--- START ---
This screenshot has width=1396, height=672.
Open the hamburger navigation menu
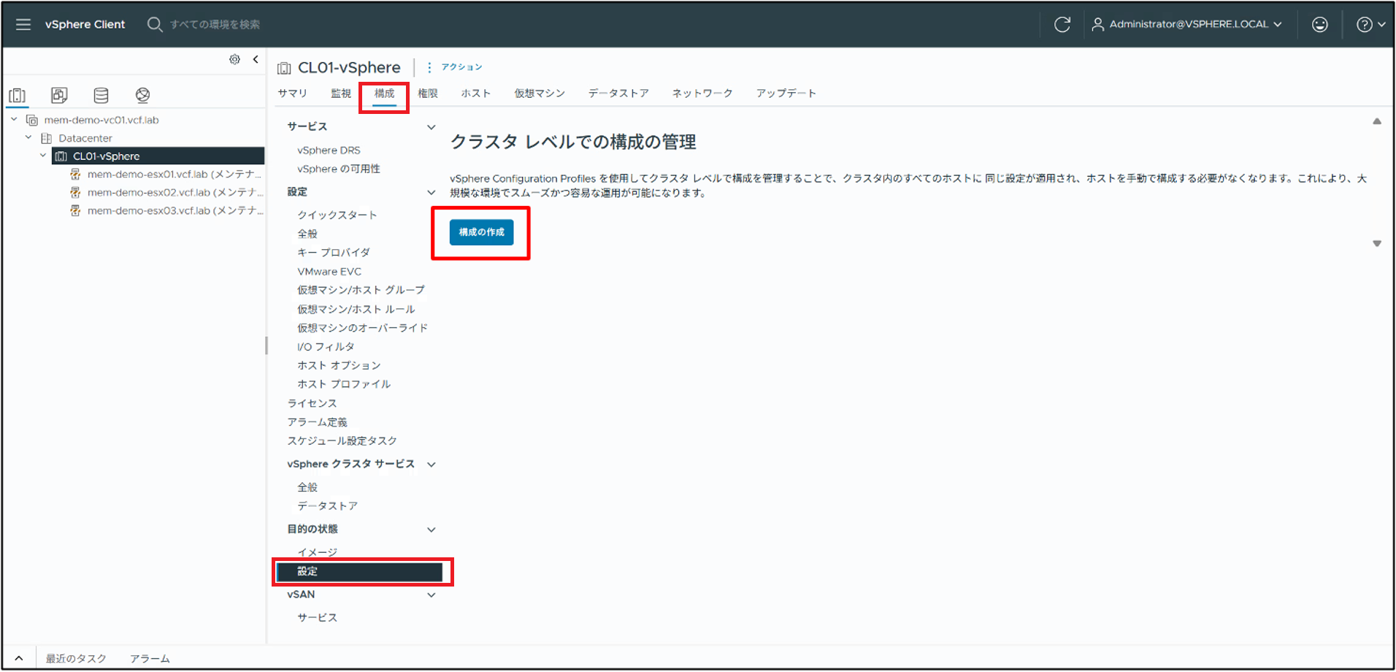(23, 24)
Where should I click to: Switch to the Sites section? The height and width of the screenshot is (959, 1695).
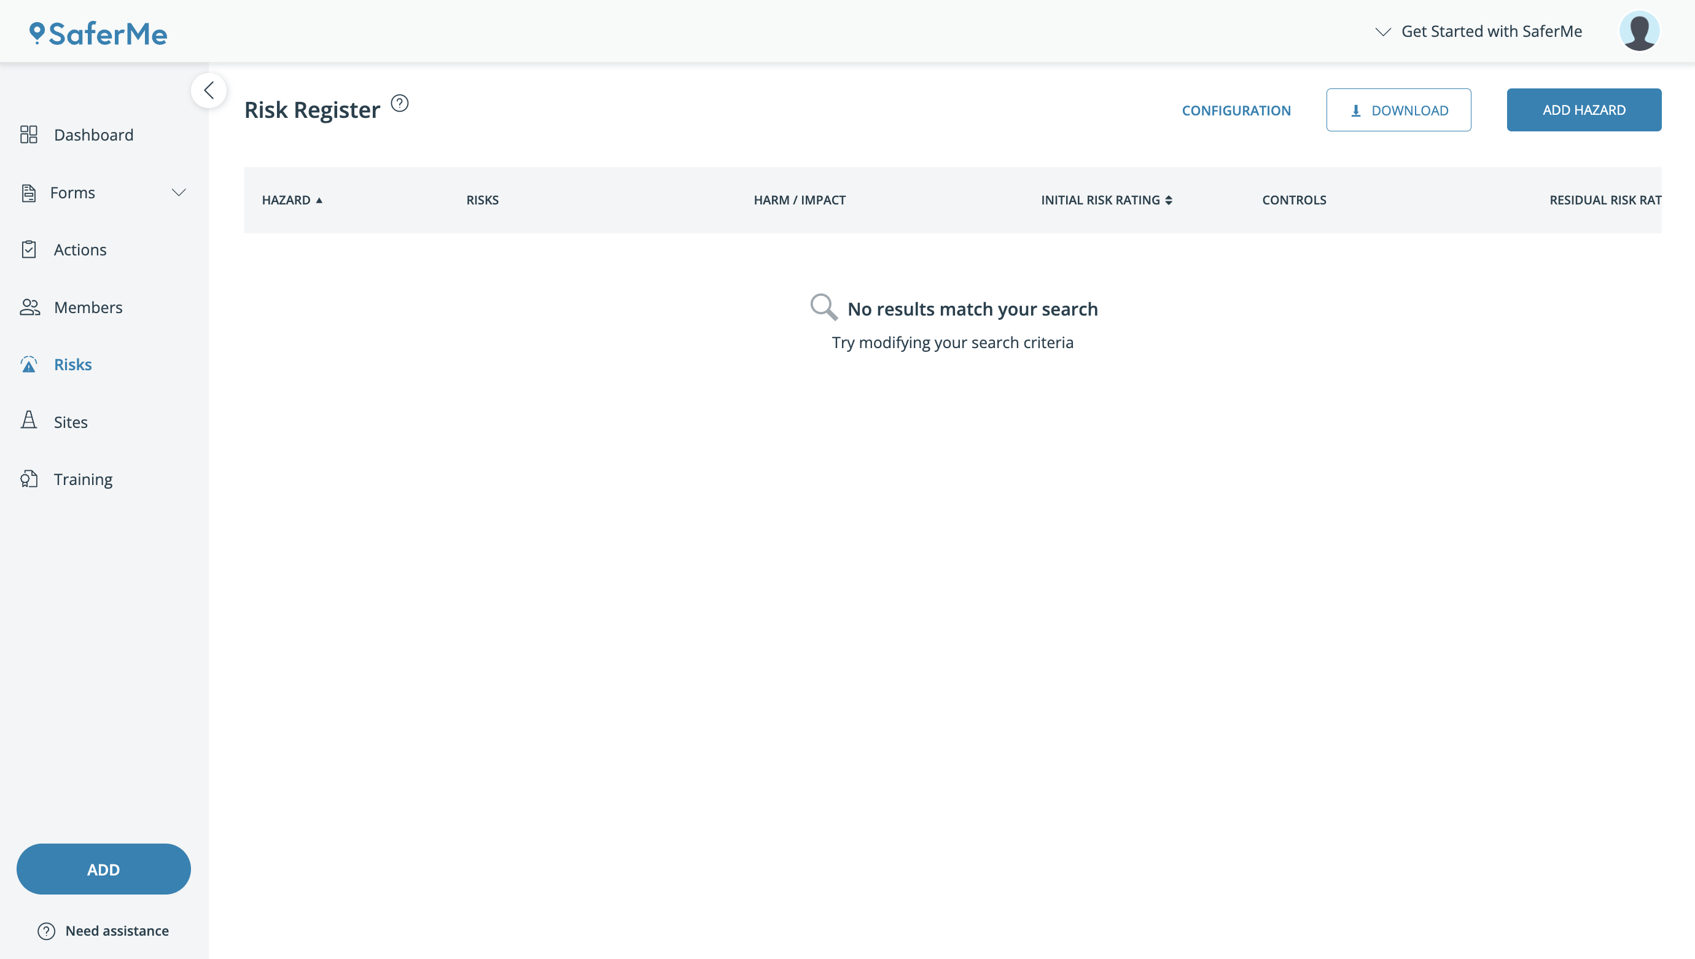70,422
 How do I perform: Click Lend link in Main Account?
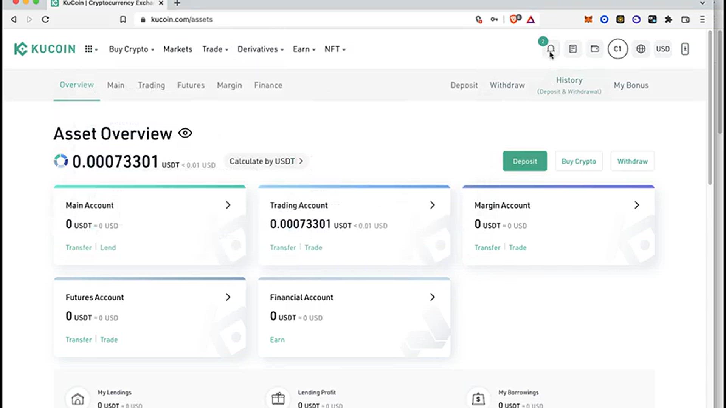[108, 248]
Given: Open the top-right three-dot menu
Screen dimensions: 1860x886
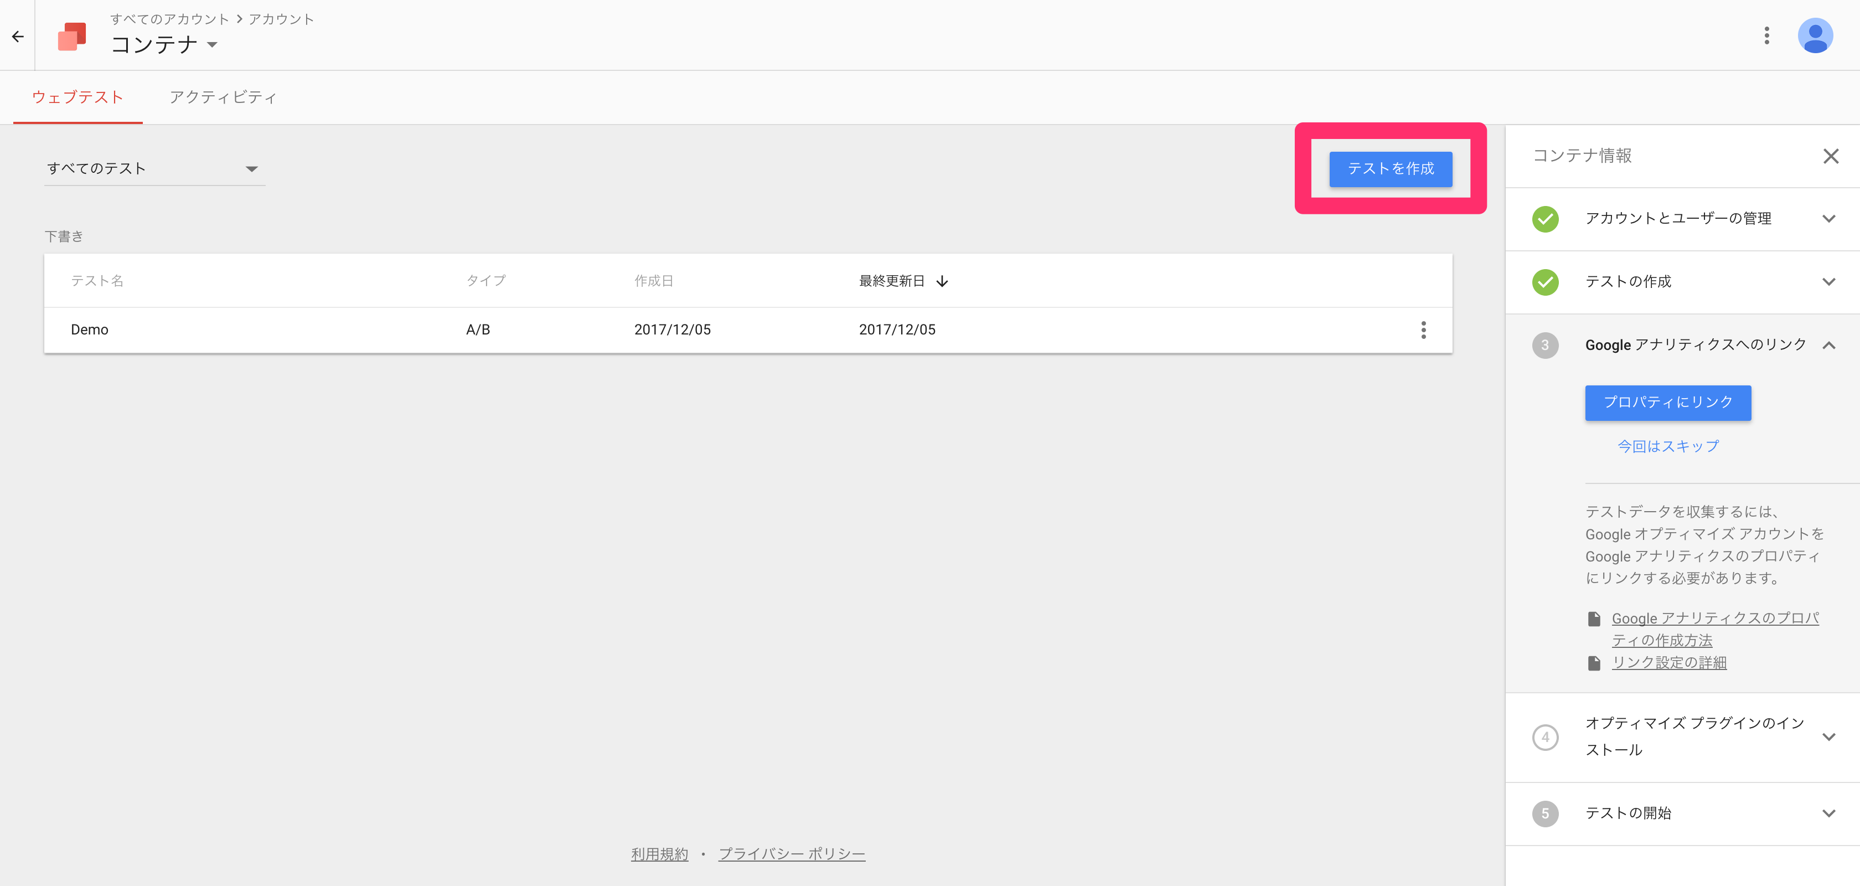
--- END ---
**WORK INSTRUCTION**
Return the entries above exactly, skipping any images.

**REPLY**
This screenshot has width=1396, height=672.
Open the hamburger navigation menu
(23, 24)
Where should I click to: Switch to the Sites section? The height and width of the screenshot is (959, 1695).
70,422
 How do I perform: Click Lend link in Main Account?
[108, 248]
Given: Open the top-right three-dot menu
Screen dimensions: 1860x886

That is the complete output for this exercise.